There are different kinds of bottarga, but the most famous and fine one is mullet bottarga (bottarga di muggine). The flavor of mullet roe is delicate but tasty. There is also tuna bottarga (bottarga di tonno), that has a stronger flavor and a darker color tending to Burgundy.
The origins of bottarga are very old and date back to ancient Egypt. Than, thanks to the Arabs the use of Bottarga spread throoghout the Mediterranean area. Nowadays bottarga recipes are very typical of Sardinian and Sicilian cuisine. The Sardinian bottarga is also called the "Gold of Sardinia", for its amber color. But it's necessary to remember that Bottarga is not only a Mediterranean tradition, but a similar product is produced in Japan too.
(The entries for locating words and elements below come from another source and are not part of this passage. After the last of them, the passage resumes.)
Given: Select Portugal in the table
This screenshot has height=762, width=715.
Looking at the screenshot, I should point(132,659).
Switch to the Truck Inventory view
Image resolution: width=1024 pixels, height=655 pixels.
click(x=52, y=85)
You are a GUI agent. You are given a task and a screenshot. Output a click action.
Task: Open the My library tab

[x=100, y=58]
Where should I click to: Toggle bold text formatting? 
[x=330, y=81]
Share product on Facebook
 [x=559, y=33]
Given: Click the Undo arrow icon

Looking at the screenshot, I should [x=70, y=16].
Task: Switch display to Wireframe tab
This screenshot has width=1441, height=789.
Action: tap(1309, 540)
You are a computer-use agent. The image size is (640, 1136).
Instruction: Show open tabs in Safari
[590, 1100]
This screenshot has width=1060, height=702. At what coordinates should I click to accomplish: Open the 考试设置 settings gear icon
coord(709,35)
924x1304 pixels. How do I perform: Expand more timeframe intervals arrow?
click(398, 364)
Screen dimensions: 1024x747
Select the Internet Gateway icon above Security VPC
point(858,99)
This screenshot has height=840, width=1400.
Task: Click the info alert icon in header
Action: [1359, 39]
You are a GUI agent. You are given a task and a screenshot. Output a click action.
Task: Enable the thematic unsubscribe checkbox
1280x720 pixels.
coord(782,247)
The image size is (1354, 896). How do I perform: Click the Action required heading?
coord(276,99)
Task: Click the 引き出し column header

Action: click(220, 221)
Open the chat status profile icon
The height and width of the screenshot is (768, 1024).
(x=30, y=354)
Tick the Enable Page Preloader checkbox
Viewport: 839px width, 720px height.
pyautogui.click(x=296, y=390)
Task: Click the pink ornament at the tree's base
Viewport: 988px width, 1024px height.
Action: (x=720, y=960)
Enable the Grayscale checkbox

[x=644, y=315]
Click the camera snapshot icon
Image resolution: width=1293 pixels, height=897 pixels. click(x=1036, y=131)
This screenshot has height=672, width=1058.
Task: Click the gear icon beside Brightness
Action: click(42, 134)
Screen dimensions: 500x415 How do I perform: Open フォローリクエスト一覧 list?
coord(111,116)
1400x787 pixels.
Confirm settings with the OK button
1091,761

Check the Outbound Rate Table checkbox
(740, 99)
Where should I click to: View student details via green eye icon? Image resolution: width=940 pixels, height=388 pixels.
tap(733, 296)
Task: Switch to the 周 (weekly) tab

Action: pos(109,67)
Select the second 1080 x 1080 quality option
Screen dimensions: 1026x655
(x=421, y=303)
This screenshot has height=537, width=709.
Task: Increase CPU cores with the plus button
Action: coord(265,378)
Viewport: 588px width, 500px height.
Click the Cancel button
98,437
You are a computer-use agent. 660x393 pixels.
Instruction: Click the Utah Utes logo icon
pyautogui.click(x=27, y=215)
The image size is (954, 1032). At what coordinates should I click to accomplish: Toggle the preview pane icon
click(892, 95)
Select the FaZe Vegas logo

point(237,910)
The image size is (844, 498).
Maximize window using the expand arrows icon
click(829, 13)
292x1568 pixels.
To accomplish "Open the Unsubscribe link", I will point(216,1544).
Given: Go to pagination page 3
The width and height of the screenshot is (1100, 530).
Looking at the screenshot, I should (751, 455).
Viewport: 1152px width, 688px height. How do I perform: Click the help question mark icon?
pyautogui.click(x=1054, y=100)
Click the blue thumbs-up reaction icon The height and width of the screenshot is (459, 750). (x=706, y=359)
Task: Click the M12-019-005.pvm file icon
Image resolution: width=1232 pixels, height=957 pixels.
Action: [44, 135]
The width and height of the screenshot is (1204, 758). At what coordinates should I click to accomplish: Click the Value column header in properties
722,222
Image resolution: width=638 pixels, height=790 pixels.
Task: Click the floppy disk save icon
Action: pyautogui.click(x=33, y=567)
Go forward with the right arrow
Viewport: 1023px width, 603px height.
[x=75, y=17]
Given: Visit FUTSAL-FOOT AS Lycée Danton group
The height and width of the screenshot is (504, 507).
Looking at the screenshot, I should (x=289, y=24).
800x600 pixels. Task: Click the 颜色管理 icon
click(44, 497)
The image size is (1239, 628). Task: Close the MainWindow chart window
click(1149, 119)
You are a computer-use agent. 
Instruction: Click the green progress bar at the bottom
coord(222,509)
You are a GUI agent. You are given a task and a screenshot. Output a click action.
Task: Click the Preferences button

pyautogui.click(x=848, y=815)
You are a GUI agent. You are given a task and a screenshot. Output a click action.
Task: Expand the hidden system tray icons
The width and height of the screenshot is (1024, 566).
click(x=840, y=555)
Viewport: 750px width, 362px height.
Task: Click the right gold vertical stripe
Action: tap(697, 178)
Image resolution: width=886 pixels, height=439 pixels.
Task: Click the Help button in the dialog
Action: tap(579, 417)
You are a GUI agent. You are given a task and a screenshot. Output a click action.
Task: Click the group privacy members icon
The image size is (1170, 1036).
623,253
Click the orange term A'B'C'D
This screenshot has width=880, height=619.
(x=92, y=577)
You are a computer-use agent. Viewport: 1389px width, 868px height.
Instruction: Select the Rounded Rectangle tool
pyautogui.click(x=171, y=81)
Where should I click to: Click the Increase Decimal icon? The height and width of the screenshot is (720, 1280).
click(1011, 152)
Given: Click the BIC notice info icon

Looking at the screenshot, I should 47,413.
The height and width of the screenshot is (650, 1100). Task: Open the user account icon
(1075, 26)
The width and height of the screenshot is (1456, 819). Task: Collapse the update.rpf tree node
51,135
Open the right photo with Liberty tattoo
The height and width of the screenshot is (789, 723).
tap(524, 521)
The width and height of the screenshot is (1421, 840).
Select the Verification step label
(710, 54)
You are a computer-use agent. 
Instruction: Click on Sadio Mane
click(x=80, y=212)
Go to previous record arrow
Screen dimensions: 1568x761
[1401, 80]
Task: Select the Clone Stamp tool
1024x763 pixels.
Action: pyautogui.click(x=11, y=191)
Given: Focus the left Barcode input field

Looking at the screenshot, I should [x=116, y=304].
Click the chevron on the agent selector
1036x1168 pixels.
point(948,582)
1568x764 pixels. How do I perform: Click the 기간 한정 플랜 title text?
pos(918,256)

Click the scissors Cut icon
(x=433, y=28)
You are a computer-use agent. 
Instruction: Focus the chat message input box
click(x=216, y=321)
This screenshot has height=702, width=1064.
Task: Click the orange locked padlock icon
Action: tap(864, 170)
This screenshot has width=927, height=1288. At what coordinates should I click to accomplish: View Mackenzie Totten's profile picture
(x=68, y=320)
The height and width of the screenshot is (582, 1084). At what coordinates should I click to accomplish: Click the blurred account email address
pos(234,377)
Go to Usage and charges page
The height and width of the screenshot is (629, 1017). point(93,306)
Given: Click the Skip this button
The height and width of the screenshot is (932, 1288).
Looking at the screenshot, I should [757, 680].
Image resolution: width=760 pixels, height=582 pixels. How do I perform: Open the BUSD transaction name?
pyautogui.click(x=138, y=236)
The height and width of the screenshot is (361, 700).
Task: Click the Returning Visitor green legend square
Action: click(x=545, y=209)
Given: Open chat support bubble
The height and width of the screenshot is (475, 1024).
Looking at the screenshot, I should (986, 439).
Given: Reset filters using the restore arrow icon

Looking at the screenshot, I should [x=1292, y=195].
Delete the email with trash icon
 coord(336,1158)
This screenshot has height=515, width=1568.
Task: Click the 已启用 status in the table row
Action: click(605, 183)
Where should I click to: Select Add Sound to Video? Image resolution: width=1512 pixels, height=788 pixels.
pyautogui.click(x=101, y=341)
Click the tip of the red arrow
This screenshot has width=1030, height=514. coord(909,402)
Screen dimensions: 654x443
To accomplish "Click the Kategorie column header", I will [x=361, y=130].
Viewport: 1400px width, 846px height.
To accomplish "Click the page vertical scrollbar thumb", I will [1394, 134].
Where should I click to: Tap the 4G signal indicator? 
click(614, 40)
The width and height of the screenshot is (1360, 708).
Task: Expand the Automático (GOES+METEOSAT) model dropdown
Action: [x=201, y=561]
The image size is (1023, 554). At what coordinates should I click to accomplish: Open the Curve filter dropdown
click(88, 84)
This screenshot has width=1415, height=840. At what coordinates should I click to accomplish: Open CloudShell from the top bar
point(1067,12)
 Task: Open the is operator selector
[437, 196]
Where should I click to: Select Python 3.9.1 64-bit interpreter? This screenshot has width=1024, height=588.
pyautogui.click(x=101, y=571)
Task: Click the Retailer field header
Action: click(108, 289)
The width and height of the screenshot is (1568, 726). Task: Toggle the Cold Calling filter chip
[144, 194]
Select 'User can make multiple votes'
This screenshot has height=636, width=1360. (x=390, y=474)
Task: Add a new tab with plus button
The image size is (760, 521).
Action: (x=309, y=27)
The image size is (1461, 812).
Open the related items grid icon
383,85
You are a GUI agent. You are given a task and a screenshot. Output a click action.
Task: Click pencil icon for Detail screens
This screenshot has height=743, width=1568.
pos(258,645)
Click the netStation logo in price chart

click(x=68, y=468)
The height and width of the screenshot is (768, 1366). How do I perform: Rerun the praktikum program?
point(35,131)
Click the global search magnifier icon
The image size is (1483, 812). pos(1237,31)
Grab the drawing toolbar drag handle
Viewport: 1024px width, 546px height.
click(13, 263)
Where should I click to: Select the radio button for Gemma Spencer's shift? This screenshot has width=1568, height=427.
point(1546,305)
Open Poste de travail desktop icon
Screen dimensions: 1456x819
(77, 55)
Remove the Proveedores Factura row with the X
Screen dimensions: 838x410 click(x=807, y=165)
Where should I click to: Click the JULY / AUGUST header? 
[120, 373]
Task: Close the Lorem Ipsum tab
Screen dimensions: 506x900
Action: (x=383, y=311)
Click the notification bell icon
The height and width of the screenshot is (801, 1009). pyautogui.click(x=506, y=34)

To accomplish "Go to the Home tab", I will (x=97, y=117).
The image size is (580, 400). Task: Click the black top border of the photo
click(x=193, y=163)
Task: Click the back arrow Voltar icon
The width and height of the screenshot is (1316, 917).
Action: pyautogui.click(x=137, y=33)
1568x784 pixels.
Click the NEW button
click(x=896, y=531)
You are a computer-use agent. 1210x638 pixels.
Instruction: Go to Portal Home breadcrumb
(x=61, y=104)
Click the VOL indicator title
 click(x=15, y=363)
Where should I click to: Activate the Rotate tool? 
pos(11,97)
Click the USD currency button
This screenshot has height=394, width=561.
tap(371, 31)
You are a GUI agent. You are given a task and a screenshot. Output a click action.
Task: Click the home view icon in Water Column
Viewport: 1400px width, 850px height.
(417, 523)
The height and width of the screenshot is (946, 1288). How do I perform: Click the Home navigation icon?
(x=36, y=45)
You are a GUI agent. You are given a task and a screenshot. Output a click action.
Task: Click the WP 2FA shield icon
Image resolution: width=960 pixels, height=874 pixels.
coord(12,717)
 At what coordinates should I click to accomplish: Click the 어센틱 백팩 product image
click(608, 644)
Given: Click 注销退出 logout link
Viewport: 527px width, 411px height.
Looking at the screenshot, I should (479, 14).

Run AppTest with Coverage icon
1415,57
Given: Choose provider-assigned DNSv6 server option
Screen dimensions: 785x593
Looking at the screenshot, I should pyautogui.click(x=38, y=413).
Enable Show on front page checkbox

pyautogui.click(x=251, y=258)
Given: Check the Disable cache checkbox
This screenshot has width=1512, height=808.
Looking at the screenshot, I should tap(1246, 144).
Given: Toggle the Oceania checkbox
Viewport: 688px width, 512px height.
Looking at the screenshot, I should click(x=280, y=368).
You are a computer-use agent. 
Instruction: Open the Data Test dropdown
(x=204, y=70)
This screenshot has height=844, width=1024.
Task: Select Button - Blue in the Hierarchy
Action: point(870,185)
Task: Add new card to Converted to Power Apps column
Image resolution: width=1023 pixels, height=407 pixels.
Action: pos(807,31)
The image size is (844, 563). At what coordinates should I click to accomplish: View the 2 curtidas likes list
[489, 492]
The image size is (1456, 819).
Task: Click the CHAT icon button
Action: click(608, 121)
Bottarga is a product derived from the processing of mullet or tuna roe. In summer the mullets are caught and selected, and their eggs are extracted with great care. This phase is extremely delicate: it is important not to damage the sack containing the eggs.
Once extracted, these are washed with water and ice and well cleaned. After that, the sacks are sprinkled with salt and left to rest. Finally, the fish sacks are washed, pressed and prepared for drying. It's in this last stage that bottarga take its characteristic scent and color.
How to store bottarga
Wrap the fish roe in aluminum foil and store it in the warmest part of the fridge. In this way you can keep it for months. Another good practice is to store bottarga in a jar with extra virgin olive oil. Once the bottarga is finished, you can use the remaining oil to flavor your dishes.
And now le's see how to cook bottarga. Actually, the best way to use it is raw. The most traditional recipe is “spaghetti alla bottarga”, that is a simple pasta with bottarga recipe.
- Cook the spaghetti in boiling salted water.
- In a saucepan put some extra virgin olive oil and minced garlic, and brown it for a few seconds.
- Add a couple of tablespoons of the cooking water and lemon zest.
- Drain the pasta when is “al dente” (slightly undercooked) and put in the oil.
- Finally add the grated bottarga.
- The chef's touch: use tomato confit to enrich the recipe.
And if you want to make a gourmet appetizer, cut bottarga in thin slices and serve it seasoned with olive oil and lemon.
Bottarga wine pairings
To appreciate the bottarga flavor match your recipe with a still dry white wine like a Vernaccia di Oristano, Vermentino di Gallura, Donnafugata, Etna bianco or Planeta Chardonnay.